Start of Data for this task

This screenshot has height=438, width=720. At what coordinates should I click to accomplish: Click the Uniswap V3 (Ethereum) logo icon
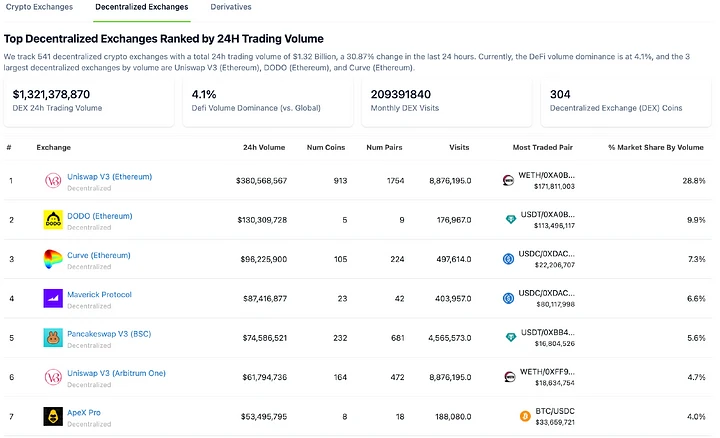coord(53,181)
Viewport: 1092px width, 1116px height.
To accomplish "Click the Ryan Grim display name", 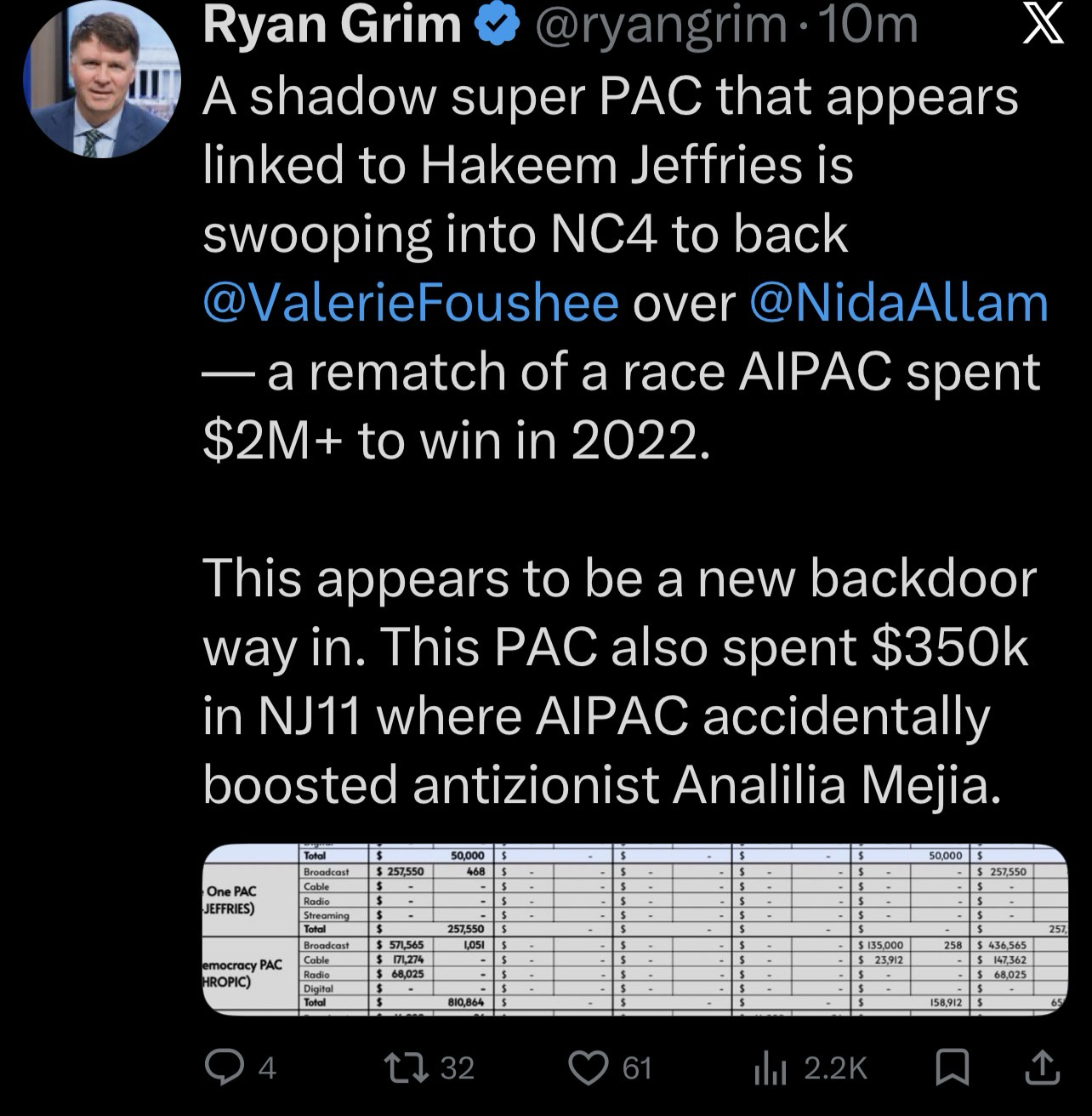I will 332,25.
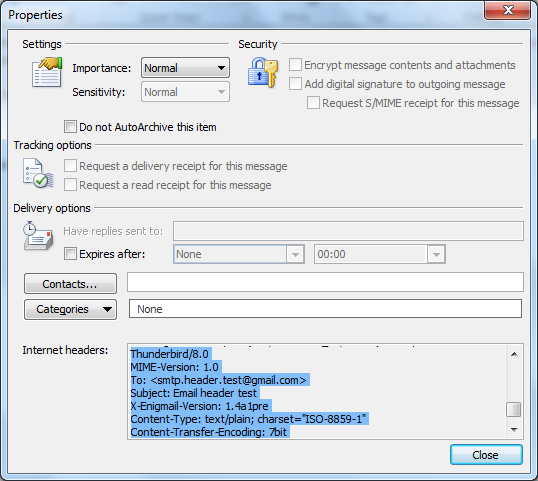Click the Tracking options checkmark document icon
The height and width of the screenshot is (481, 538).
pyautogui.click(x=38, y=173)
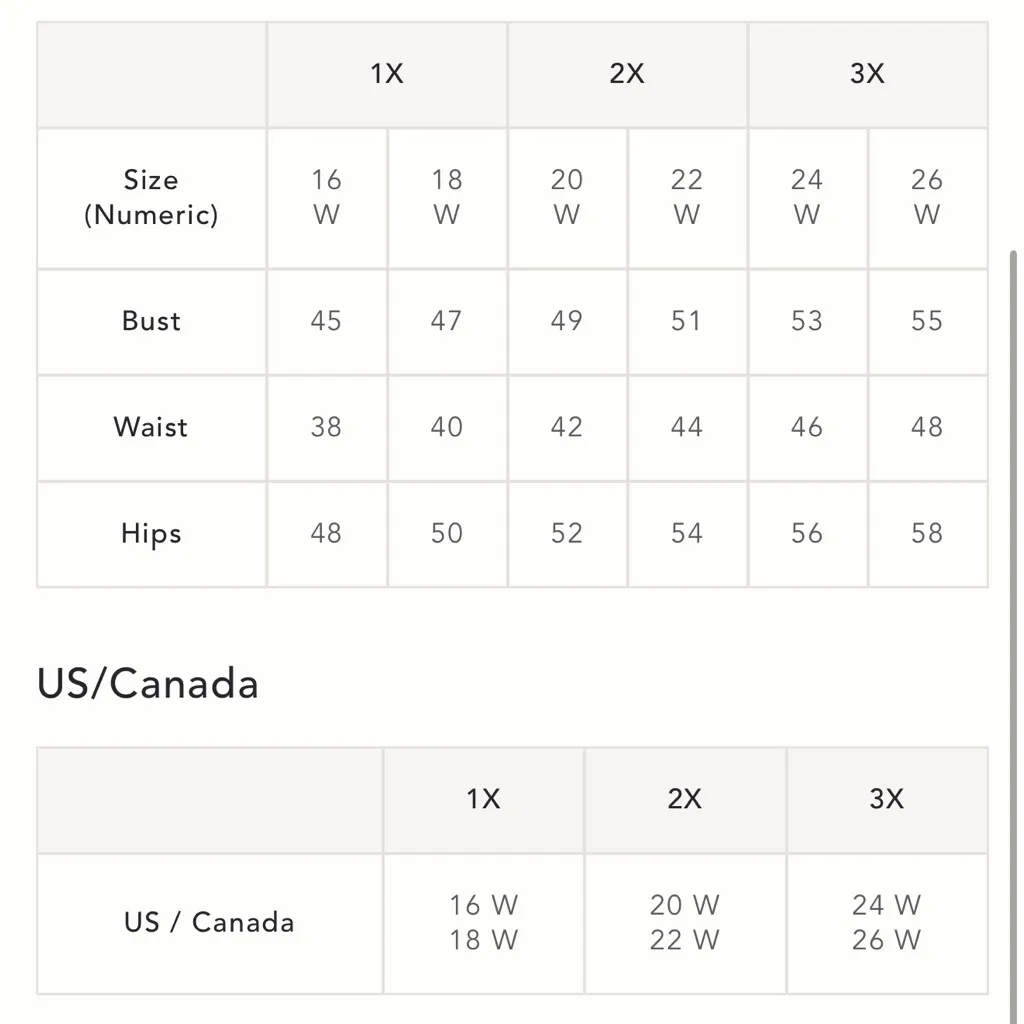Select the bust measurement 51

[x=687, y=321]
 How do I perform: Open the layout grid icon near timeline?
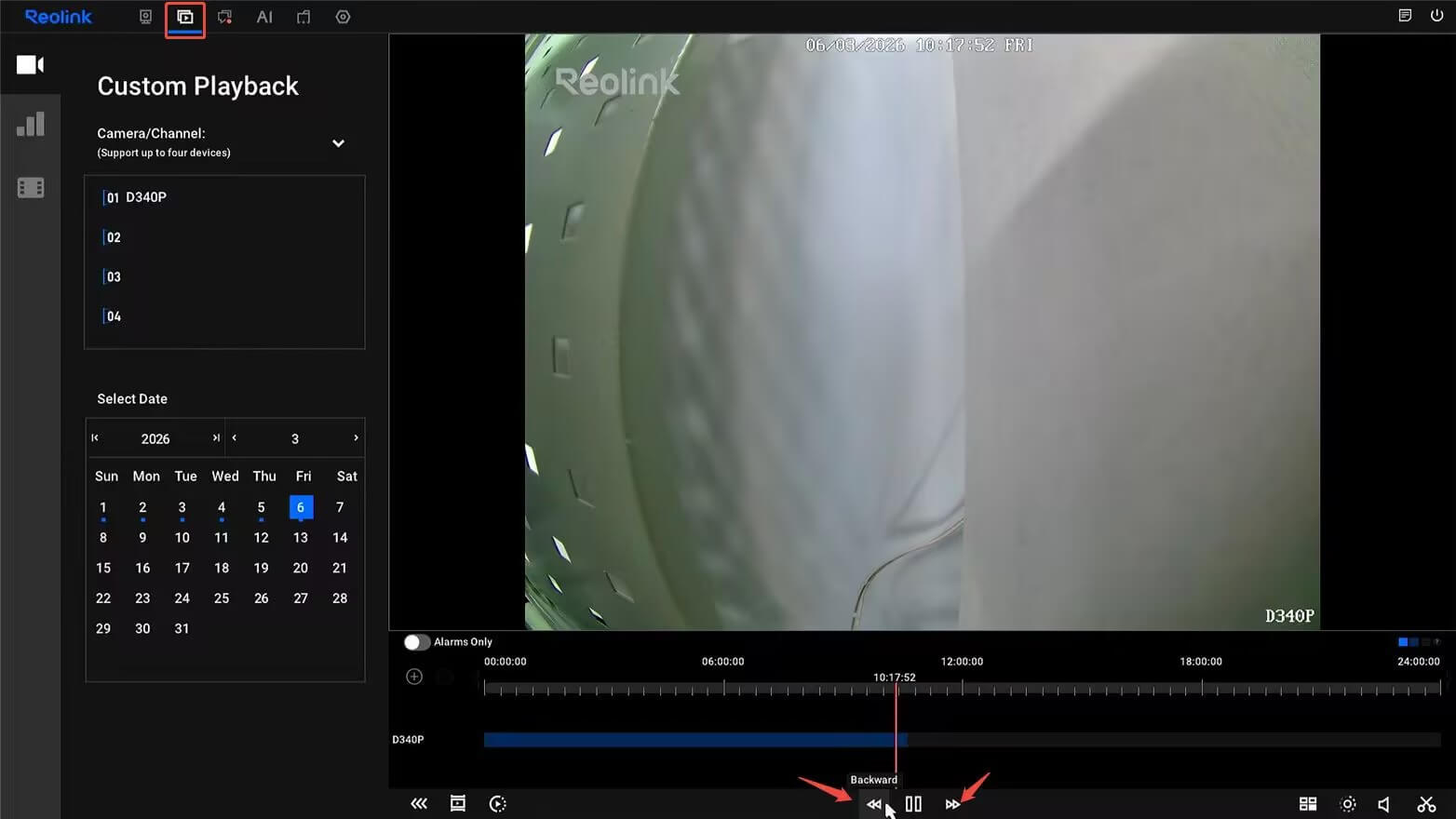[1308, 803]
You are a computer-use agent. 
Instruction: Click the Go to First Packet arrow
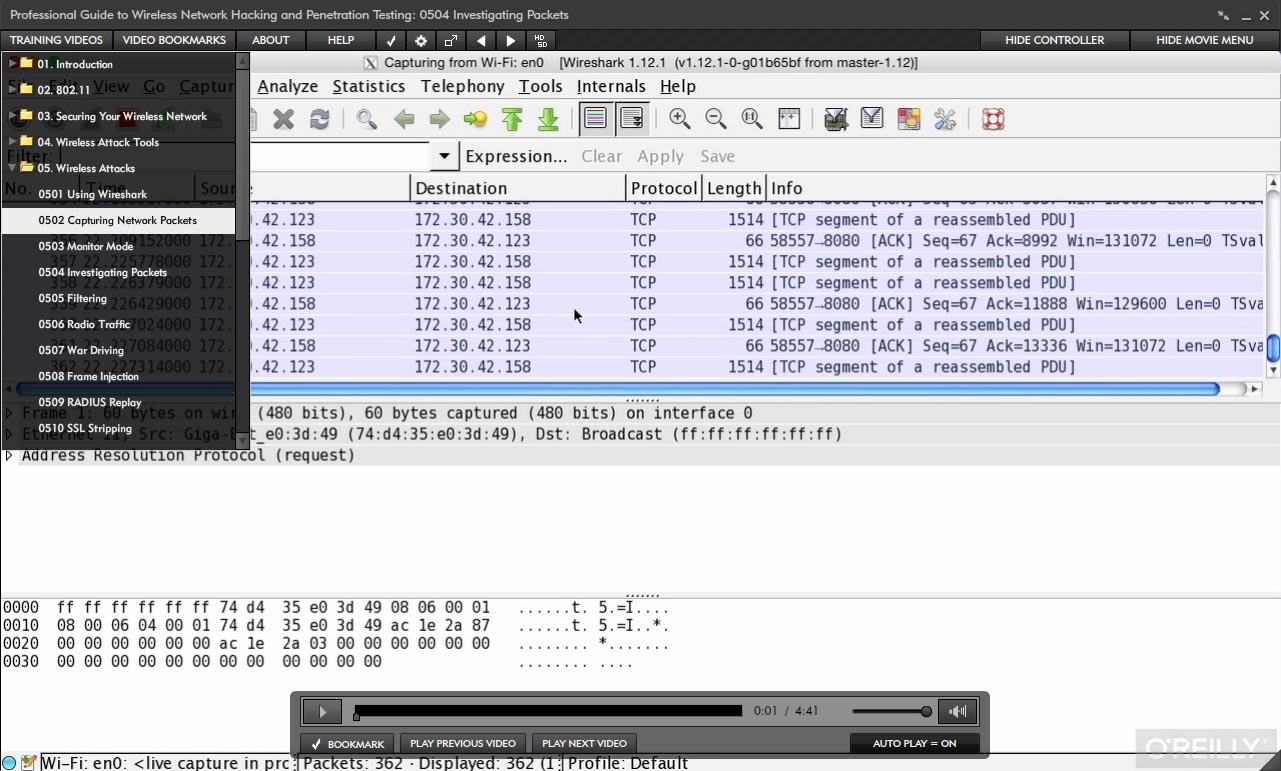pyautogui.click(x=512, y=120)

End of Data for this task

- _Work instruction_
Start at the line holding "How do I perform: Open" and stop at the last line of the entries above. Repeat those lines exactly, pictures excluded.

- _Your response_
 How do I perform: Open the layout grid icon near timeline?
[1308, 803]
You are a computer-use agent. 
Instruction: Click the Go to First Packet arrow
pyautogui.click(x=512, y=120)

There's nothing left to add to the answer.